Um motivo importante para que se tivesse instalado esta injustiça tremenda, é a estrutura da carreira, que está deformada desde a sua criação: uma progressão vertical remuneratória sem distinção funcional, em que a idade e tempo de serviço é que são os parâmetros distintivos. Isto leva a que, no mesmo grupo de recrutamento, haja 2 docentes que lecionem os mesmos níveis de ensino, executem rigorosamente a mesma função, mas um tem um salário €300 líquidos mais elevado que o outro…! Não é respeitado o principio de “trabalho igual, salário igual” que tanto se reivindica, mais frequentemente na diferença entre homens e mulheres. A progressão na carreira não se fundamenta na distinção funcional mas na idade e tempo de serviço; a situação manteve-se durante décadas pacificamente porque se baseava no principio “Hoje tu, amanhã eu”, isto é, o docente mais novo sabia que, desde que cumprisse o seu dever com profissionalismo, iria progredindo até ao topo da carreira, tal como aconteceu com o seu colega mais velho; e portanto, “hoje ganho menos €300 líquidos do que tu mas no futuro sou eu que os vou ganhar”. Com a criação das quotas e vagas no 4º e 6º escalão, gera-se uma situação muito desconfortável: executar a mesma função, com idade aproximada, mas haver uma diferença salarial de centenas de euros; isto é um ingrediente para gerar sentimento de injustiça e conflitualidade, que cresce porque o principio “ganha mais, tem de trabalhar mais” começa a ser exigido pelos que ganham menos.
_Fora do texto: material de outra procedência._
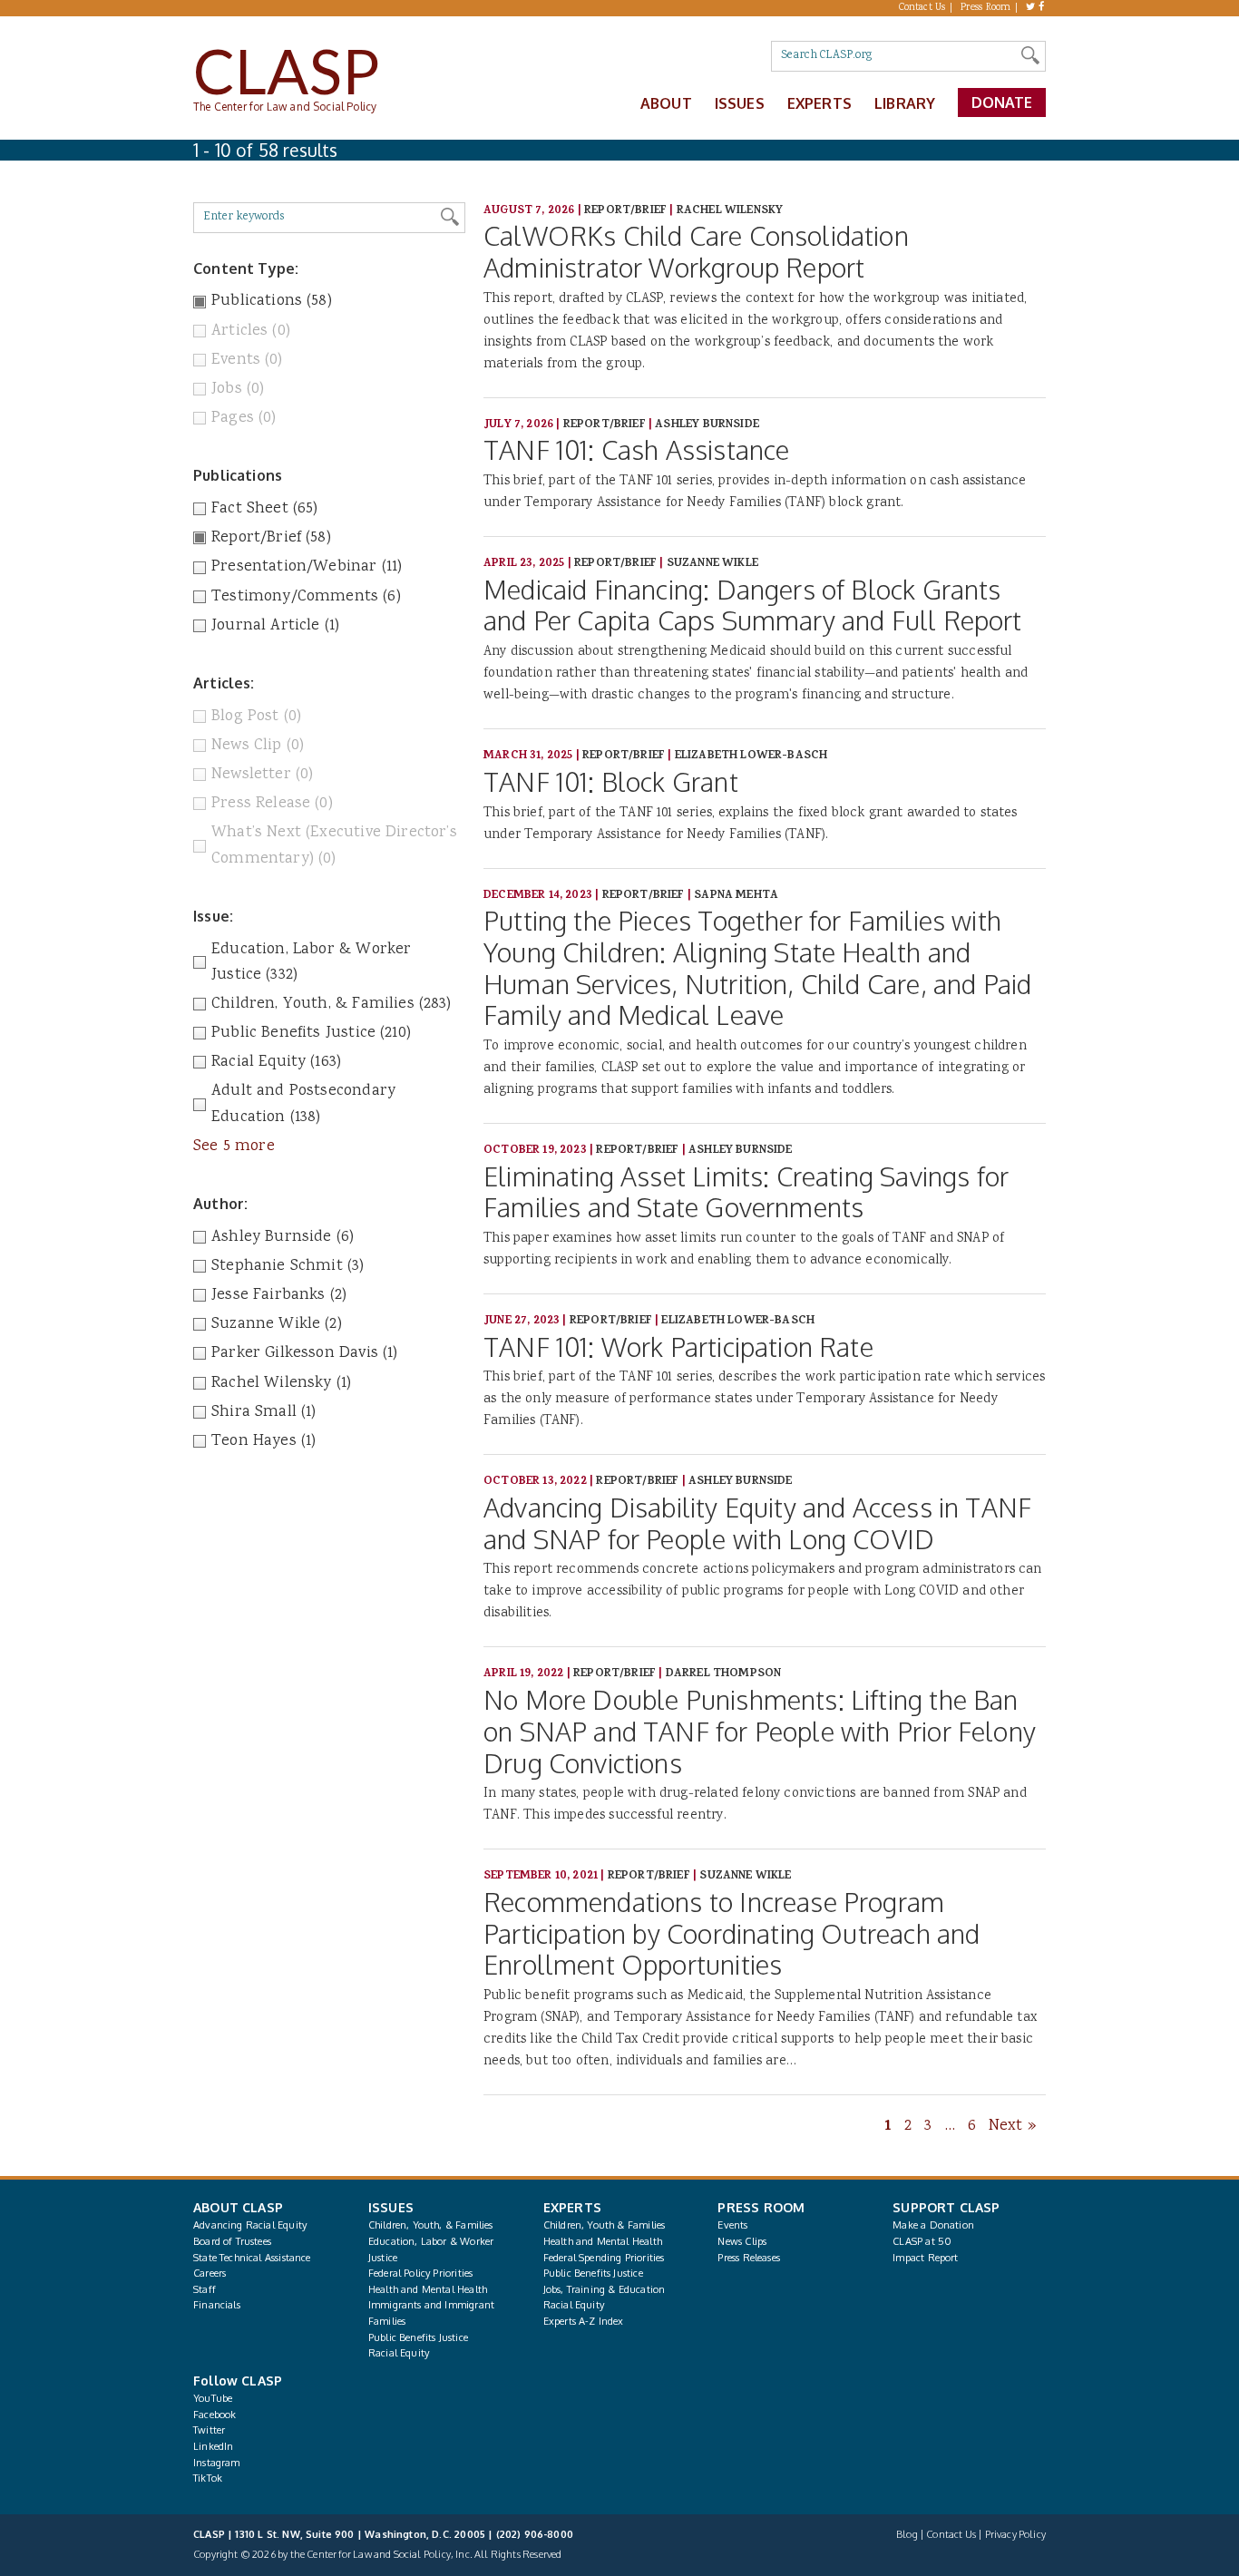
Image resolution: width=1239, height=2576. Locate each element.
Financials (216, 2304)
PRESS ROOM (761, 2207)
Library (904, 103)
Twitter (209, 2430)
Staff (204, 2289)
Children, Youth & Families (604, 2225)
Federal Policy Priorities (420, 2273)
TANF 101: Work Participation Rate (678, 1346)
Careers (209, 2273)
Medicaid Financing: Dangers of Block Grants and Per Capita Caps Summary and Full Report (752, 605)
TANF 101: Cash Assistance (636, 449)
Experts (819, 103)
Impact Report (925, 2257)
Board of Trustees (232, 2241)
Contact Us (922, 8)
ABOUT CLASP (238, 2207)
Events (732, 2225)
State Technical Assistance (252, 2257)
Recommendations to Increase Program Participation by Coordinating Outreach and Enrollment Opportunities (731, 1933)
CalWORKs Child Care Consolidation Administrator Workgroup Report (696, 251)
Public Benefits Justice (418, 2337)
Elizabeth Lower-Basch (751, 756)
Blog (907, 2534)
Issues (740, 103)
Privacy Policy (1015, 2534)
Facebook (214, 2414)
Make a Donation (933, 2225)
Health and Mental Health (427, 2289)
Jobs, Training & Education (604, 2289)
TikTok (207, 2478)
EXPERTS (572, 2207)
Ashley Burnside (707, 424)
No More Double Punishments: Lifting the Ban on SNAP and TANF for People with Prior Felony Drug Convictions (759, 1731)
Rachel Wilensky (730, 210)
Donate (1002, 102)
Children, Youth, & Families (430, 2225)
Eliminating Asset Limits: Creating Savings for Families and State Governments (746, 1192)
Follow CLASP (237, 2380)
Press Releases (748, 2257)
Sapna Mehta (736, 895)
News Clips (741, 2241)
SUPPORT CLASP (946, 2207)
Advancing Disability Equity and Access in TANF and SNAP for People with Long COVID (757, 1523)
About (666, 103)
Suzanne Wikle (712, 563)
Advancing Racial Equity (250, 2225)
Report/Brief (625, 210)
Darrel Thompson (724, 1673)
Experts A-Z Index (583, 2321)
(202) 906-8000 (534, 2534)
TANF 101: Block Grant (610, 781)
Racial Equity (398, 2353)
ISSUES (391, 2207)
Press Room (986, 8)
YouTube (212, 2398)
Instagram (216, 2462)
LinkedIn (213, 2446)
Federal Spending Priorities (604, 2257)
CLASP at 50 (922, 2241)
É demasiado evidente que a estrutura da ADD e da carreira foi criada exclusivamente para impedir que 75%-80% dos docentes progridam para além do 6º escalão, podendo existir a eventualidade de alguns conseguirem chegar ao 7º ou 8º escalão no momento da aposentação. Inevitavelmente ocorrerá o desânimo e desmotivação, com repercussão no processo de ensino-aprendizagem.

As ações que devem ser executadas para eliminar esta situação execrável são conhecidas: recuperação dos 6 anos de trabalho que não foram reconhecidos, a eliminação das vagas para o 5º e 7º escalão e/ou a eliminação das quotas da menção de mérito Excelente e Muito Bom.

Com este cenário atual, que não se vislumbra ser alterado, porque vai existir sempre uma crise económica ou uma pandemia ou uma catástrofe que justificará não aumentar o orçamento, todas aquelas declarações públicas dos governantes e seus apaniguados de incentivo em relação aos docentes, soam a ‘elogios de crocodilo’…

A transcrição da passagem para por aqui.